Strabismus, or misaligned eyes, presents in a variety of ways; it is generally classified by the direction and pattern of the misalignment. The most common of these misalignments is esotropia, commonly called “crossed eyes” and sometimes referred to as “lazy eye” or “squint.” About 1 to 2 percent of children will have esotropia. A substantial number of these children will also have amblyopia, or decreased vision (generally in one eye, and typically the deviating eye). Diplopia (double vision) is common in adult onset strabismus, but not as prominent in children.
Types of Esotropia
- Intermittent esotropia of early infancy: there is a natural tendency in human babies for the eyes to cross in. Generally intermittent, it usually resolves by about four months of age.
- Pseudostrabismus: is a very common “form” of apparent crossing that is illusory. Some infant faces are characterized by closely set eyes, flat nasal bridges, and folds of epicanthal skin; these features may give the appearance of crossing. These findings are normal and resolve as the face matures.
- Infantile (congenital) esotropia: is characterized by early onset (within the first six months of life), a relatively large and obvious angle of inward deviation. It is commonly associated with vertical muscle misalignments and latent nystagmus. Treatment usually includes surgery. If amblyopia is present, then patching may also be required.
- Accommodative esotropia: is a common form of crossing of the eyes that typically has its onset between 1 and 4 years of age. In children who have significant hyperopia (far-sightedness), their eyes may over-converge inwards, causing esotropia. The condition often is intermittent at the outset, more common for near viewing and whenever the child is tired or ill. However, it becomes more frequent with time. Typical treatments include eyeglasses (with bifocals, if the deviation is greater for near viewing) and patching (for amblyopia).
- Non-accommodative and Acquired non-accommodative: refers to those deviations that are not easily categorized as above. A child or adult may have both accommodative (partial) and non-accommodative components to the esotropia. Sometimes accommodative esotropia (corrected with glasses) may “break down” and become less responsive to glasses, necessitating surgery in addition to glasses. Caution should apply when there is any acquired strabismus, including esotropia, as there may be concomitant neurologic, metabolic, other medical conditions, or trauma. A careful medical and ophthalmologic examination is appropriate.
- Other less common causes of esotropia include paretic (such as 6th cranial nerve palsy) and restrictive (such as Grave’s disease).
Treatment for Esotropia
- Early detection and treatment: as with most medical conditions, and particularly in children, early detection of the esotropia with prompt, effective treatment is a significant predictor of successful outcome. Generally speaking, with a real problem, waiting to “see if it will go away” is a poor and potentially harmful strategy.
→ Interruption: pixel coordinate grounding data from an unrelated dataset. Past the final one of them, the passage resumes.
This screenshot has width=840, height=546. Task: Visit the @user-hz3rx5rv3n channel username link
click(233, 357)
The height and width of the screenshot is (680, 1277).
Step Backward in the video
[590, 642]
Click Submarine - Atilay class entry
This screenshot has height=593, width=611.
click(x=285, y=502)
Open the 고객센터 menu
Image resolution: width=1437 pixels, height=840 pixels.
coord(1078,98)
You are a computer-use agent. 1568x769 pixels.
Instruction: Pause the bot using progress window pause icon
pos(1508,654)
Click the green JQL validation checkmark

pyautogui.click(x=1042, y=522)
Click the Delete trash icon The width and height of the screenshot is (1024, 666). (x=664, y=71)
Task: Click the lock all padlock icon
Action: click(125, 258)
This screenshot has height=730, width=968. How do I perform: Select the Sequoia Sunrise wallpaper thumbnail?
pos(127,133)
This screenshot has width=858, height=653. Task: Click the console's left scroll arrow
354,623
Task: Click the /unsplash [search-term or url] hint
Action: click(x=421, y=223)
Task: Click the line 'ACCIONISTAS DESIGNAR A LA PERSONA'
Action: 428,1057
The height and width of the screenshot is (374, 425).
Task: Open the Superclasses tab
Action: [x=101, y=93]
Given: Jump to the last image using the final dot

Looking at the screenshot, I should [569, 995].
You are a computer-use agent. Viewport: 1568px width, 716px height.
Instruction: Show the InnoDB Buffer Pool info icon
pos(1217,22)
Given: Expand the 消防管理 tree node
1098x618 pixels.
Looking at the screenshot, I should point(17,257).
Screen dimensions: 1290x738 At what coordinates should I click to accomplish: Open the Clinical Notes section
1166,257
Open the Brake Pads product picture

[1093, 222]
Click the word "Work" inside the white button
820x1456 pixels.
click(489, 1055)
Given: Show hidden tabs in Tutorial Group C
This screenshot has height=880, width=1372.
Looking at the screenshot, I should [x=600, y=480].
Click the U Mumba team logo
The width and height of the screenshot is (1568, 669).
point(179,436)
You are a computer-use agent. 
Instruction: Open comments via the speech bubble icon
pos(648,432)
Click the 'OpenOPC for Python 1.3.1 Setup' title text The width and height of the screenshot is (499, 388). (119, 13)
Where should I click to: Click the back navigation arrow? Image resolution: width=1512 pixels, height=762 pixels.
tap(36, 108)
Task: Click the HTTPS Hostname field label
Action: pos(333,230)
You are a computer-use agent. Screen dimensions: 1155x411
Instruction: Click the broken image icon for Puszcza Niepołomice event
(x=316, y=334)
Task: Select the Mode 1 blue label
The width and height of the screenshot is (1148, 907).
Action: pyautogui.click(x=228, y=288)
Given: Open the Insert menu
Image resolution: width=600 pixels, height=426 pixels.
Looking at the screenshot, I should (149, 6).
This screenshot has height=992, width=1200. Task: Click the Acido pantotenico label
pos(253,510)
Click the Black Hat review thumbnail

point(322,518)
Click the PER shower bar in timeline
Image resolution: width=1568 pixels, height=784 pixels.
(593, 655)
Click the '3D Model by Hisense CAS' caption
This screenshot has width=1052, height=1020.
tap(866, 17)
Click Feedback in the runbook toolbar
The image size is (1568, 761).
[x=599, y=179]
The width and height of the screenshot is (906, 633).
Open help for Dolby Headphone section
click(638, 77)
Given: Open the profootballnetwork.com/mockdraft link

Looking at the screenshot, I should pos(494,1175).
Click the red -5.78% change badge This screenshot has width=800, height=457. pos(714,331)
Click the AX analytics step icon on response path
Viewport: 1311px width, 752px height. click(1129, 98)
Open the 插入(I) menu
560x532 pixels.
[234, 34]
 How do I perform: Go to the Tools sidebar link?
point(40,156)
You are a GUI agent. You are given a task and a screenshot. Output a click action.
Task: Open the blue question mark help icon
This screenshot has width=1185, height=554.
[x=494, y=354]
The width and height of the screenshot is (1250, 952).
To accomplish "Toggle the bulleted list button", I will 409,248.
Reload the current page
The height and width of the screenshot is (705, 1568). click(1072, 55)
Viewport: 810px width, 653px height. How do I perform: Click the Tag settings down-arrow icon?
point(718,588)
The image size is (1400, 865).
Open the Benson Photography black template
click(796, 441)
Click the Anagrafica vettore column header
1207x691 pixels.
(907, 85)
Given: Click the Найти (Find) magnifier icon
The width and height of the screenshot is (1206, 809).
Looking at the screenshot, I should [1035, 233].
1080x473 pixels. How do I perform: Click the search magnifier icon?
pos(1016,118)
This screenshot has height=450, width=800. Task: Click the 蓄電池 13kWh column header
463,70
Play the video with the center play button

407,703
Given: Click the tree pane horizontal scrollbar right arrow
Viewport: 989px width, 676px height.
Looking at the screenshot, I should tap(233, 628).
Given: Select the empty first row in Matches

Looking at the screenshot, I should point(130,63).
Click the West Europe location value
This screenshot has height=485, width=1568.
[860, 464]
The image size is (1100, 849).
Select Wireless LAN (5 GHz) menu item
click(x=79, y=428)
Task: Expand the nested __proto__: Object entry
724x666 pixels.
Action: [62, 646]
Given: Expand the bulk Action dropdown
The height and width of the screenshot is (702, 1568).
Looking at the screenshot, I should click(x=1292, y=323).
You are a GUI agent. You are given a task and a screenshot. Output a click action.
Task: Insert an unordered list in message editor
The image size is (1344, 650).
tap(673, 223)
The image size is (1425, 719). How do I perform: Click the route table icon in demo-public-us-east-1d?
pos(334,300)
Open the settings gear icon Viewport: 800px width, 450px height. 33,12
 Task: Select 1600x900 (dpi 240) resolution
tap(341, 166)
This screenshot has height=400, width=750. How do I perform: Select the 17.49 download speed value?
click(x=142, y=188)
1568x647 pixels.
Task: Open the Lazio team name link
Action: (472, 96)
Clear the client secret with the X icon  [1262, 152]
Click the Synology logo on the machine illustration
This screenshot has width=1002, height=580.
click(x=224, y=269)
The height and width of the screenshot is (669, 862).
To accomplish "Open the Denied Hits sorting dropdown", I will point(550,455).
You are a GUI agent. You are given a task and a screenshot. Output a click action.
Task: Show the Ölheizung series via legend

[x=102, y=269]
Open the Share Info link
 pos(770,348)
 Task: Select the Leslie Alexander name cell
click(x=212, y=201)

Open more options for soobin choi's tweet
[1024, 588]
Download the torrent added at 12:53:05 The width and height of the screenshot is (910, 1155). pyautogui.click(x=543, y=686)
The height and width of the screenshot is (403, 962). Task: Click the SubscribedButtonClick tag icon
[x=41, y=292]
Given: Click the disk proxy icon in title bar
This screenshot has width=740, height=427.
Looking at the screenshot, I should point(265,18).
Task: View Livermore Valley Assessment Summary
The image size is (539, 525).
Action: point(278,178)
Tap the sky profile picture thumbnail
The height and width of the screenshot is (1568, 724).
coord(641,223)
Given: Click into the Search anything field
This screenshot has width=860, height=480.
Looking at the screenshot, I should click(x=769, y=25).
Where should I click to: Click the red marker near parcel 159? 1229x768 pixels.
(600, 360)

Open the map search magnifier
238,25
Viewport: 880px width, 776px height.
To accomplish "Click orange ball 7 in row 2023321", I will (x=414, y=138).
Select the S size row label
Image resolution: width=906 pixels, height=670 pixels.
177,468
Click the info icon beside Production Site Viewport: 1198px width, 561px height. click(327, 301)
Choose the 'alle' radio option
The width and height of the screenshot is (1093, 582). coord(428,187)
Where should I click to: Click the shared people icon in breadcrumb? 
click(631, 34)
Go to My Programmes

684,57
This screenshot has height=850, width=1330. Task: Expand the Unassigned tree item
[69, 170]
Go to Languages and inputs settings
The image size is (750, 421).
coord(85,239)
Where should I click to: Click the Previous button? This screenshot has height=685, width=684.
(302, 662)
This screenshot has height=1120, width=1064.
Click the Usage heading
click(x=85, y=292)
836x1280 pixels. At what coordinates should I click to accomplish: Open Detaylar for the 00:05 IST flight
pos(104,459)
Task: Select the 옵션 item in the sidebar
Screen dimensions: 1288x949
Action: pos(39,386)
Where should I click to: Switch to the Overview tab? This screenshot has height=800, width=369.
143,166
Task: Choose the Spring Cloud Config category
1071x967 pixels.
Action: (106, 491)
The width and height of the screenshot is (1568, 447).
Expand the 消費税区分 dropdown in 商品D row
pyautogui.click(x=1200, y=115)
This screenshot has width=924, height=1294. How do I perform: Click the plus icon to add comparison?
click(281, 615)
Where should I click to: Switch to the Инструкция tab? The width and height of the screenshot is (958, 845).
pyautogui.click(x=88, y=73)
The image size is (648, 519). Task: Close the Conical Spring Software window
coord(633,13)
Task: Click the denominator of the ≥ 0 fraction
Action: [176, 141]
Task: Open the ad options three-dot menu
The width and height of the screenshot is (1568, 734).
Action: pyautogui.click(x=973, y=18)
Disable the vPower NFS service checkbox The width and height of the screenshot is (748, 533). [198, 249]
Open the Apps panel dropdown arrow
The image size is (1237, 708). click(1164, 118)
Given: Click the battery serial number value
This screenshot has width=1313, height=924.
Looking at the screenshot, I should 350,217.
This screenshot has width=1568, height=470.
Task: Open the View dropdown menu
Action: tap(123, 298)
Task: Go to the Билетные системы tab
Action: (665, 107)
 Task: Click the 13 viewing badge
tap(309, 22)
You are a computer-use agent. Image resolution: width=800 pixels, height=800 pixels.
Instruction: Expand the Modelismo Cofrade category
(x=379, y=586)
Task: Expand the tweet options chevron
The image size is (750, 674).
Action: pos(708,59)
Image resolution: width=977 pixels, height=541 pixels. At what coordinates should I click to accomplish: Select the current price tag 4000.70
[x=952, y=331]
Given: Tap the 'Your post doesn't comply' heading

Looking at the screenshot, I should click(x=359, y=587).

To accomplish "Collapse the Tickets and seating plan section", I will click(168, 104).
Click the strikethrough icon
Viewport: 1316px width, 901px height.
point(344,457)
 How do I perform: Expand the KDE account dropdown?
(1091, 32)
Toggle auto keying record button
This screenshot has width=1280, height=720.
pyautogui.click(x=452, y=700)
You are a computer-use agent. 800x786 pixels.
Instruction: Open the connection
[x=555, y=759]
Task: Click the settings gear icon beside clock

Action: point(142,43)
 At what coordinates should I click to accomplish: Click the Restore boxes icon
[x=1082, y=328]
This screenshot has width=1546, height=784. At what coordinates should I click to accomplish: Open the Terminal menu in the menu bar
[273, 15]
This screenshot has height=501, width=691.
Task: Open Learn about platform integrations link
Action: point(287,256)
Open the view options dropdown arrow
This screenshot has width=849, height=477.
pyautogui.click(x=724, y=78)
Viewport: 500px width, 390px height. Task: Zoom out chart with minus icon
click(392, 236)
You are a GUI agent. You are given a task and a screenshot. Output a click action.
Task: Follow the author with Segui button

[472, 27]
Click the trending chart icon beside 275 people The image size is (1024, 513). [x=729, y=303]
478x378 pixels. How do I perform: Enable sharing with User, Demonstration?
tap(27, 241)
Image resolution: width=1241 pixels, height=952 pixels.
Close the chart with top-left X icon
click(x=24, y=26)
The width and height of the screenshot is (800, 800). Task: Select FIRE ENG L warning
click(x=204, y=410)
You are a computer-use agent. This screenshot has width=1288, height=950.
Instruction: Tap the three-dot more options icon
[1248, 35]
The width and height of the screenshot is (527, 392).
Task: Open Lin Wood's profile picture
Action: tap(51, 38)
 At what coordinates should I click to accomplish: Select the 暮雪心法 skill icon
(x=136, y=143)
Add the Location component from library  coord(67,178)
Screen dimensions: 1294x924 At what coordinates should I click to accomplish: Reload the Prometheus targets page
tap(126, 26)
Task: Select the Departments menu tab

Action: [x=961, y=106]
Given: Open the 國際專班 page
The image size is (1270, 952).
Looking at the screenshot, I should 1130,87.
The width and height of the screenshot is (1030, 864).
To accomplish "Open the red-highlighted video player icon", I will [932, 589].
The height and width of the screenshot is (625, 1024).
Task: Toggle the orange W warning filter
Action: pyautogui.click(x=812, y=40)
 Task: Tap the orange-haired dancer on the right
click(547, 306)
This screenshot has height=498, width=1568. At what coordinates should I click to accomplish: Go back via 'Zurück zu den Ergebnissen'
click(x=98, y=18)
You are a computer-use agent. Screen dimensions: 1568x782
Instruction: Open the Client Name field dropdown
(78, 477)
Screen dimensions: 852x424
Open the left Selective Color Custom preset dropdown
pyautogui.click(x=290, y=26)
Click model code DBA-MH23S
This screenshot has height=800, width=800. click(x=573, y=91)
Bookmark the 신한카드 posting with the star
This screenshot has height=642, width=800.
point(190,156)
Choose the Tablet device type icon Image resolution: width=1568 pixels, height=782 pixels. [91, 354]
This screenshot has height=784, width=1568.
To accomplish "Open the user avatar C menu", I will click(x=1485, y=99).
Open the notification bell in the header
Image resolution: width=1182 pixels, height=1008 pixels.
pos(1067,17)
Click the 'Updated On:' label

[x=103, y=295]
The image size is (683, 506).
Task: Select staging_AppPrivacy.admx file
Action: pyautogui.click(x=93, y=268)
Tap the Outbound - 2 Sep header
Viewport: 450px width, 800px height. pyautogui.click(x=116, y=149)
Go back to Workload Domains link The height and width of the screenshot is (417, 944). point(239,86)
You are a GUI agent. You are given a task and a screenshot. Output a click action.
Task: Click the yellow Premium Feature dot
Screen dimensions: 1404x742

- Eyeglasses: the standard of care for the treatment of accommodative esotropia, and may also be required for the effective treatment of accompanying amblyopia
- Patching: is the standard practice for the treatment of amblyopia, and may also be effective in ameliorating small angles of strabismus as well as facilitating the development of binocular vision.
- Prisms in eyeglasses: may be helpful for the treatment of small angle esotropia, and may be used as a temporizing method to control diplopia as conditions evolve and hopefully resolve.
- Surgery: is the standard of care for moderate to large angle esotropia as well as anomalous head posture.
- Exercises: are generally not helpful in esotropia. Time spent in this pursuit may delay appropriate diagnosis and effective treatment, and consequently may compromise outcomes.
There are five areas of concern in outcome, and each will build toward and facilitate the next level. Since the visual brain of a child is at its most flexible and adaptive time when it is most young, early treatment is both the imperative and a determinant.
- Best Vision: in each eye
- Best Alignment: eyes straight so that they may work together, avoid double vision, and achieve smooth binocular function.
- Best achievable Binocularity: will be determined by good vision in each eye, well aligned eyes, and a healthy visual brain. With these preconditions, the “brain magic” of binocular vision, eye teaming, and 3-D vision may be achieved.
- Ocular and Visual Comfort: is generally achieved with all of the above, is subjectively the absence of symptoms of awareness of discomfort, manifested by comfortable prolonged use of the eyes, and objectively may contribute to productive pursuits without distraction.
- Absence of personal and inter-personal concerns: are important. We learn, communicate, and relate through our eyes. If eyes are out of line, both personal and inter-personal dynamics are interrupted. The nature and extent of these effects on self-confidence, esteem, and real world personal consequences have been well documented academically. The personal experiences are profound.